Before Star Trek was a fully fledged religion, a multimedia behemoth spanning 5 show, 12 films (and counting), books, video games and the like, it was an unproven, vulnerable and daring concept. The pilot, retitled « The Cage » was rejected as a pilot for being too cerebral and low on action, but nearly 50 years on, this stand-alone episode could well be one of the finest science fiction films ever made, never mind the glorious retro-kitsch masterpiece it equally qualifies as.

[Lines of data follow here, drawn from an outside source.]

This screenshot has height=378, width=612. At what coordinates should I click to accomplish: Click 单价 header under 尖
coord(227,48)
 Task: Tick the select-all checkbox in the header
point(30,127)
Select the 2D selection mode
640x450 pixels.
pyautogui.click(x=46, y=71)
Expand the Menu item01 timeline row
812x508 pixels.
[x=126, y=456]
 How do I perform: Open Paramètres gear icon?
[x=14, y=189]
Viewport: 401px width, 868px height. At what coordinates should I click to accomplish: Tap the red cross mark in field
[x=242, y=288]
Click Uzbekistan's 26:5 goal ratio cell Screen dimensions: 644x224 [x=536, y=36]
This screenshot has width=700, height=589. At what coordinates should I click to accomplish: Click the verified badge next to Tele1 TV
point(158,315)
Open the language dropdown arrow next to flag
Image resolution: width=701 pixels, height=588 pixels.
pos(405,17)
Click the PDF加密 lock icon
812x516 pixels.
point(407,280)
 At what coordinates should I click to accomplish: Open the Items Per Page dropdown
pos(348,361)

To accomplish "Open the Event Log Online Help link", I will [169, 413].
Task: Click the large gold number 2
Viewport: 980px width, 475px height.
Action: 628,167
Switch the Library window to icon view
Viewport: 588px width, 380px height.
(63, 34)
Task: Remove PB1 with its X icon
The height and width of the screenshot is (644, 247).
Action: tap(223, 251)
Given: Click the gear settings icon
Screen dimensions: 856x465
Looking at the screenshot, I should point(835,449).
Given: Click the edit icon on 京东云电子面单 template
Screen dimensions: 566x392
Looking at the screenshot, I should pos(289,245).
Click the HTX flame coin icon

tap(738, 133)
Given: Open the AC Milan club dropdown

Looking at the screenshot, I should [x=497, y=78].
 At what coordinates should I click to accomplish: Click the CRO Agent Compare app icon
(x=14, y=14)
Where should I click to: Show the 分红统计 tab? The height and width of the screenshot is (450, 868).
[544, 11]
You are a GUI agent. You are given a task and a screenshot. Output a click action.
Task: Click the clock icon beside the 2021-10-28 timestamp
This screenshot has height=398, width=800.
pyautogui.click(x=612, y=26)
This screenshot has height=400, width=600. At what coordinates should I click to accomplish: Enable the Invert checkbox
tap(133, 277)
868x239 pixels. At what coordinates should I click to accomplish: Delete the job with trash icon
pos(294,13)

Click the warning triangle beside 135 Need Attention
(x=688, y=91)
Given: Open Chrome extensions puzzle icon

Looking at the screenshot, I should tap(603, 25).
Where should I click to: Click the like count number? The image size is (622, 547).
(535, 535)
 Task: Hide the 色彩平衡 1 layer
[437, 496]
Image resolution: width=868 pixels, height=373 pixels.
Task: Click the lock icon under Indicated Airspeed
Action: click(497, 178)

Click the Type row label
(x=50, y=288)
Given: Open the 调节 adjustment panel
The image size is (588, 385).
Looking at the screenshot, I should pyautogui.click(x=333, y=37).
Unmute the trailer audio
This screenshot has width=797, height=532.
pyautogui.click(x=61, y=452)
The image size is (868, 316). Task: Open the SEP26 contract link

What is it about the 70s and film? Perhaps it is the serendipitous mix of new hard drugs and a more adventurous, curious market that meant filmmakers were given more freedom to experiment. Freedom, drugs and adventure were undoubtedly all essential components of René Laloux’s « La Planète Sauvage », a frighteningly Orwellian nightmare visualized as futuristic Hieronymus Bosch works in motion. The technique is dated, but the look and story are still uniquely effective, as is the dispassionate cruelty on display. One of the finest science-fiction parables out there.
Sam Peckinpah’s place in History is secure for The Wild Bunch alone – the violent epic that invented the exit wound squib and used more ammo than the Mexican revolution. But his finest, most haunting work is this follow-up, starring James Coburn and Kris Kristofferson and scored by Bob Dylan. The quiet scenes between the bouts of mayhem have a deep sense of waste, tragedy and loss that few films have equaled since.